If pictures appear in the lines below, skip them and copy exactly the lines from the one containing "The image size is (929, 700)." through the one containing "The width and height of the screenshot is (1366, 768).", and nothing else.

- INFORMATION:
════════════════

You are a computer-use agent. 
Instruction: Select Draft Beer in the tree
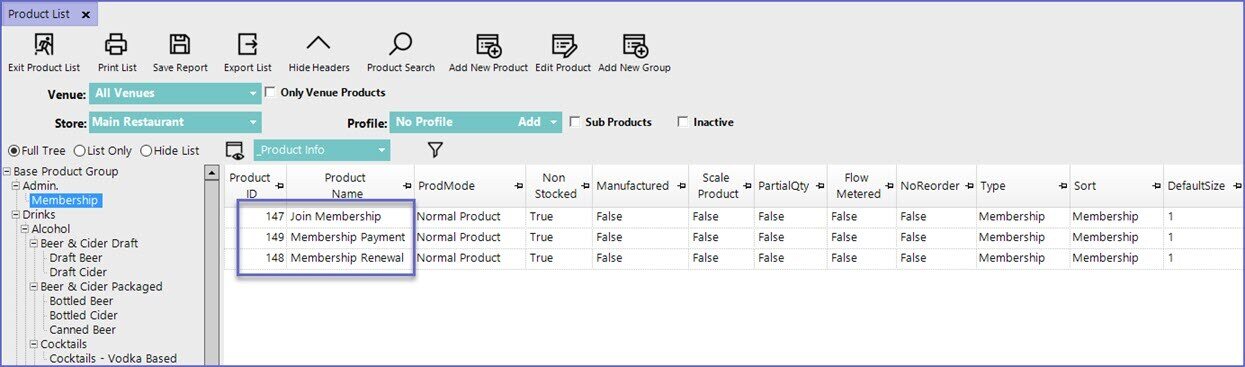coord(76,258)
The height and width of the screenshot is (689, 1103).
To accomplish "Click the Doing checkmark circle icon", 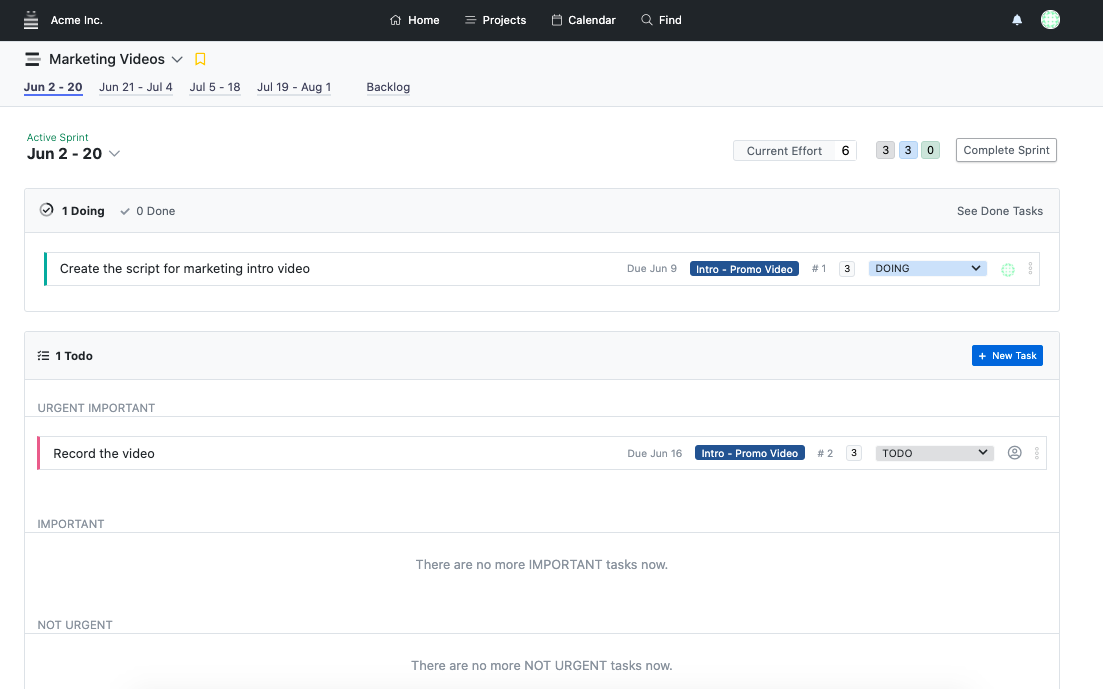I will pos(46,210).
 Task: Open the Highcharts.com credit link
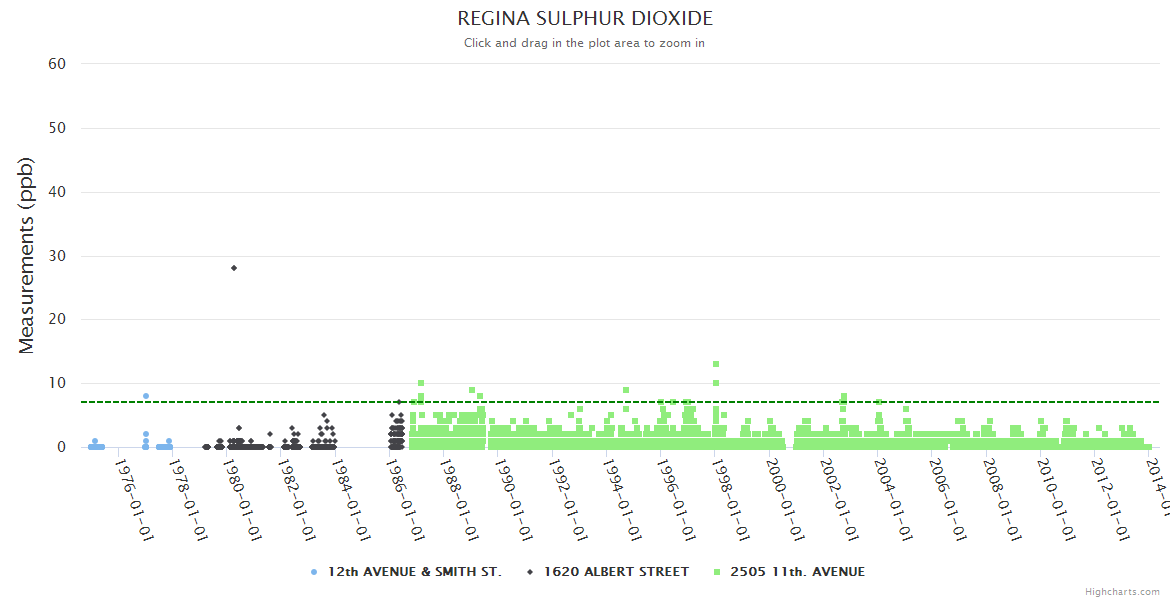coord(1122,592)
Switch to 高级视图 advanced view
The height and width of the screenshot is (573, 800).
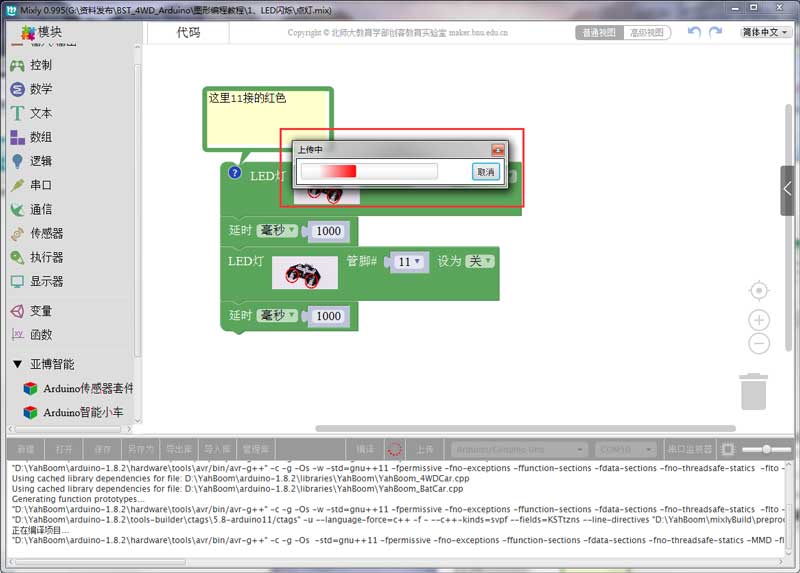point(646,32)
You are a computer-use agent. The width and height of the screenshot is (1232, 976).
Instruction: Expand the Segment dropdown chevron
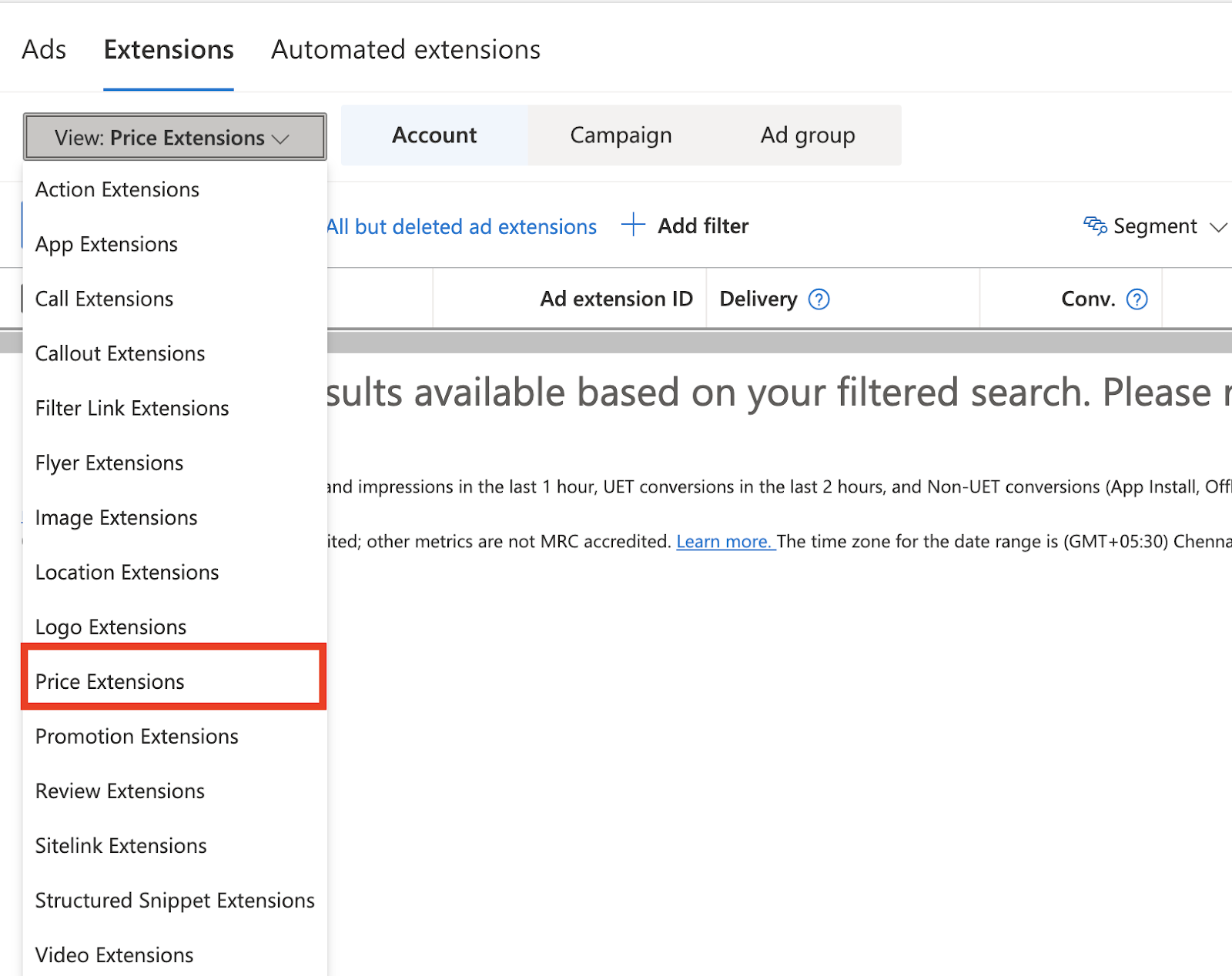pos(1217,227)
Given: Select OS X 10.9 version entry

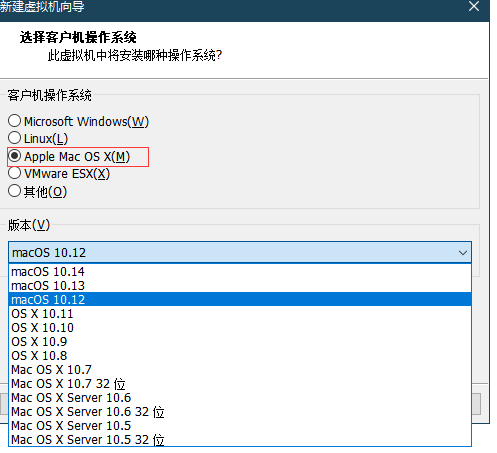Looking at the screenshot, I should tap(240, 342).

════════════════

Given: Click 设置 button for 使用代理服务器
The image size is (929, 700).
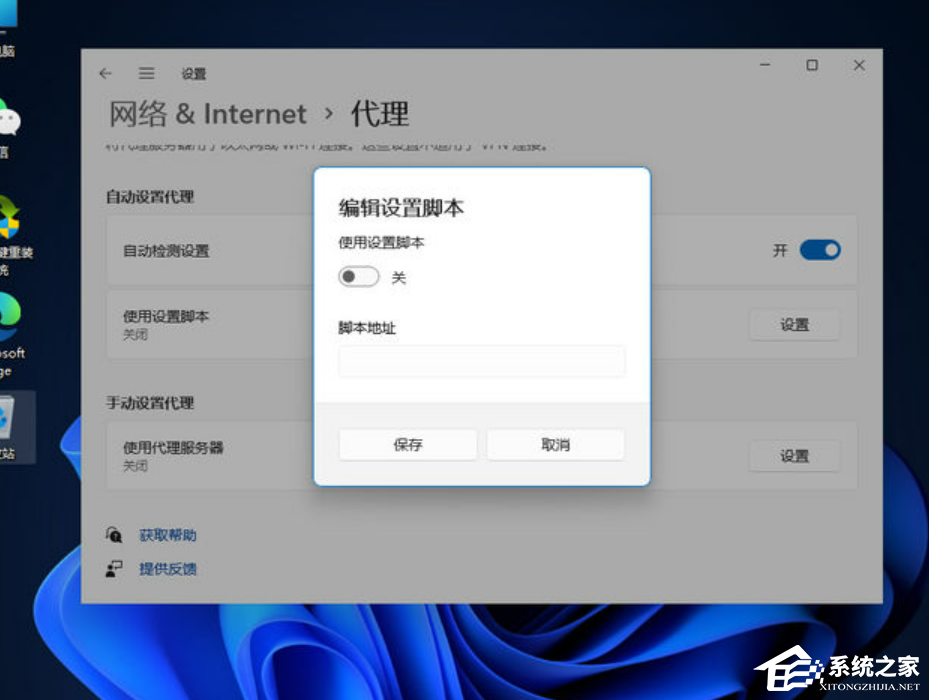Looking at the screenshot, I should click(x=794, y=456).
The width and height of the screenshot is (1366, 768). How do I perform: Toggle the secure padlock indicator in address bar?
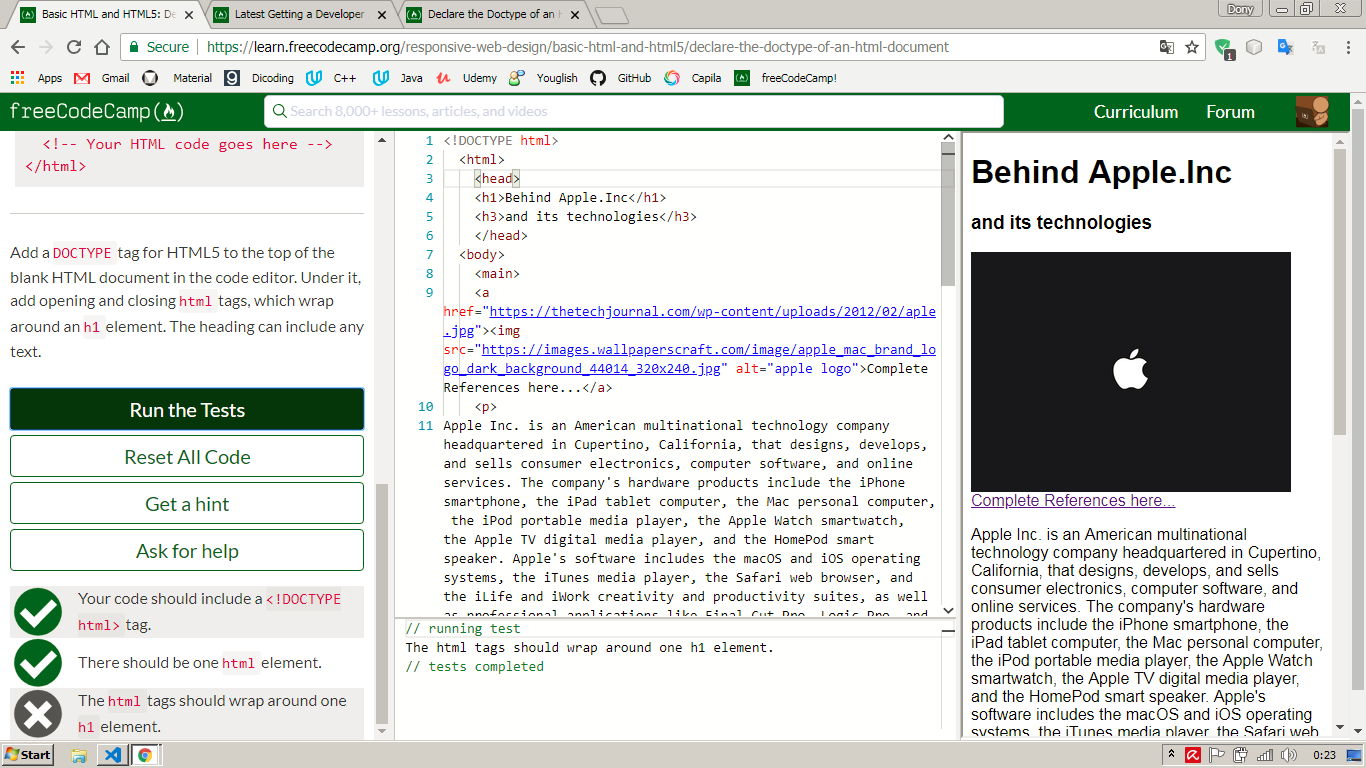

════════════════

- EXERCISE ANSWER:
The image size is (929, 700).
Looking at the screenshot, I should click(x=794, y=456).
The width and height of the screenshot is (1366, 768). How do I perform: Toggle the secure padlock indicator in address bar?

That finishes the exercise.